In 2007 the Italo-Canadian artist Cosimo Cavallaro secured free publicity with the condemnation by idiot American Catholic reactionaries of his harmless chocolate Jesus.
Here in Spain, you can have an entire chocolate Nativity scene, as a normal expression of commercially-tinged religious sentimentality. In fact a whole 1,450 kilo sugar Nativity Granada, in a chocolate factory in the small Andalusian town of Rute. (The other industry is anis.)

The Nativity is rather nicely put into the Court of the Lions in the Alhambra.

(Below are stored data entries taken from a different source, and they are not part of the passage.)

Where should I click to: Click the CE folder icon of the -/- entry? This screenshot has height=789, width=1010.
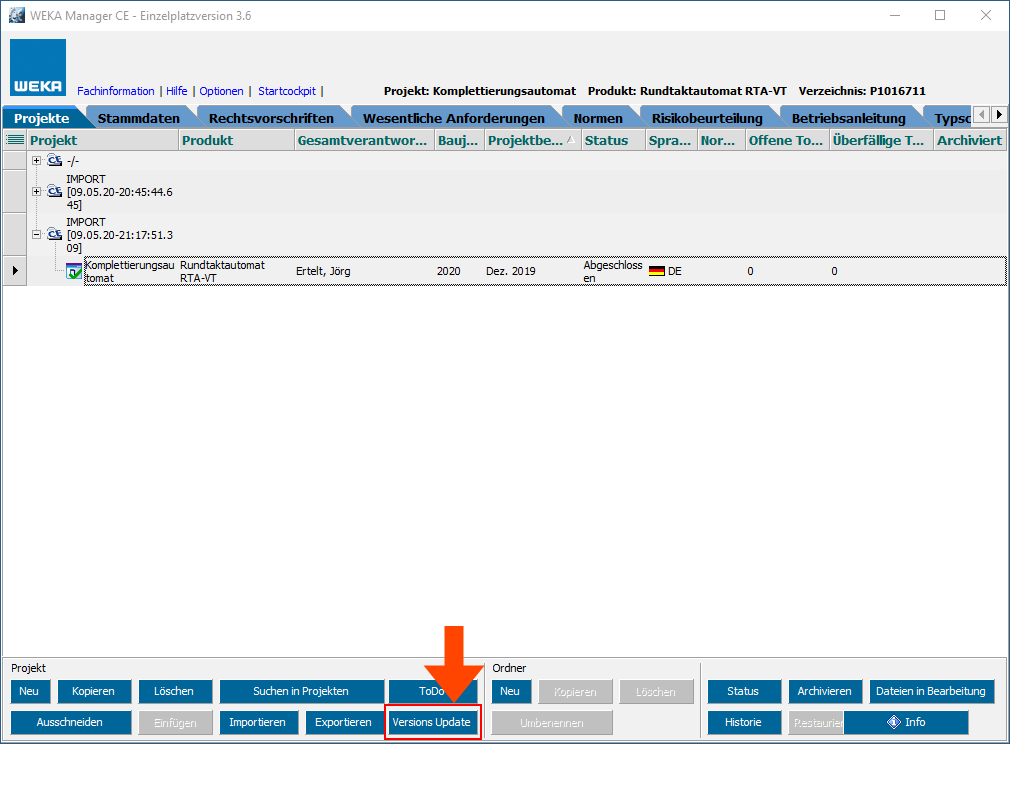click(55, 160)
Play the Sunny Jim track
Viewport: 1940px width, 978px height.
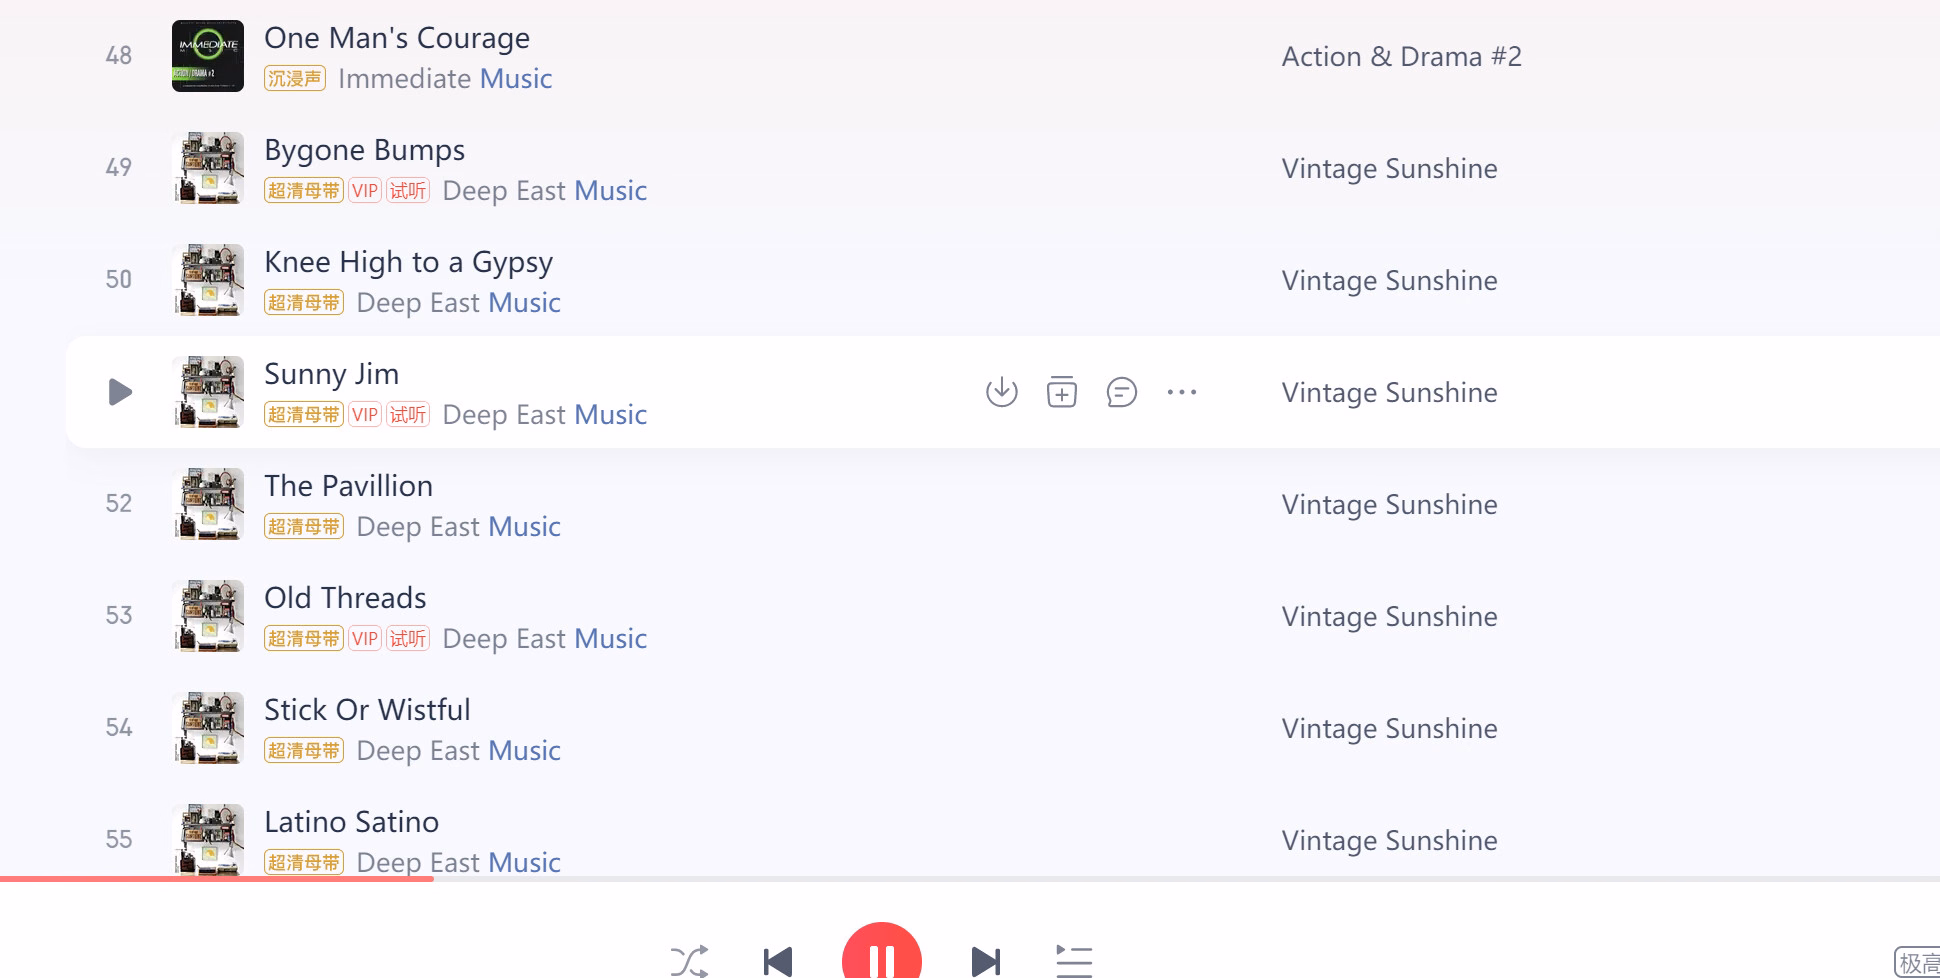click(120, 392)
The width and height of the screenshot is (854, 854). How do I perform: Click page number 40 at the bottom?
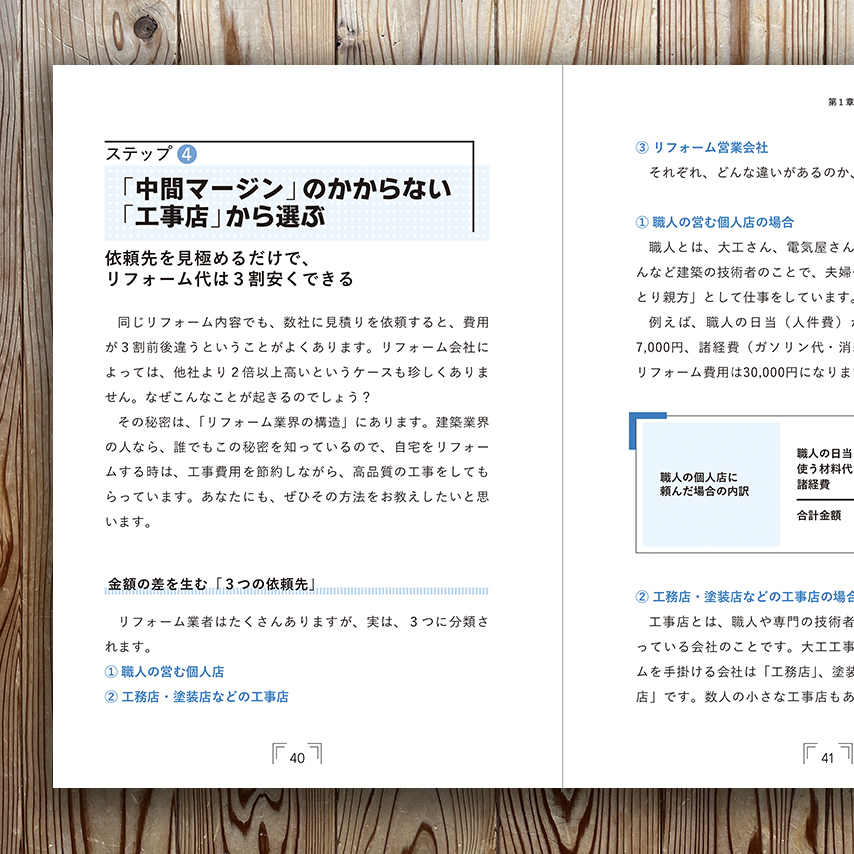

I liked the urban chocolate fountain and the multiply inaccurate ham bodegas and marzipan pigs wandering the streets.

Photos credit Lu Mendonça (aka Mrs W)
Saccharine would be the wrong word. Soft-centred, yes.

Mintz’s “Sweetness and Power” (http://www.amazon.com/Sweetness-Power-Place-Modern-History/dp/0140092331, has a terrific discussion of “frivolities.” That is, model castles, palaces, cities, built out of sugar to show wealth and power back when sugar was exceedingly pricy. Apparently, the tradition continues, at least in Spain.
Looking forward to reading the piece. These sugary constructions are strangely transgressive: the attraction is that they are potentially desirable foodstuffs, but have in a way ceased to be so by diversion into the raw material of art. Cf. the witch’s gingerbread house in Hansel and Gretel. This is German or Alsatian gingerbread, a rigid aerated material roughly like polystyrene board that you could at a pinch build with, not the spongy (but far more edible) British sort.
In regard to chocolate Jesus, where would one get the idea of the body of the Christ as foodstuff?
Can the contention of blasphemy be [tran]substantiated?
The use of the word in the title was ironical. If there is such a sin or social offence as blasphemy, it’s clear that neither of my examples meet any plausible test, unlike say Serrano’s “Piss Christ”.
I was hoping some readers might react to the pigs.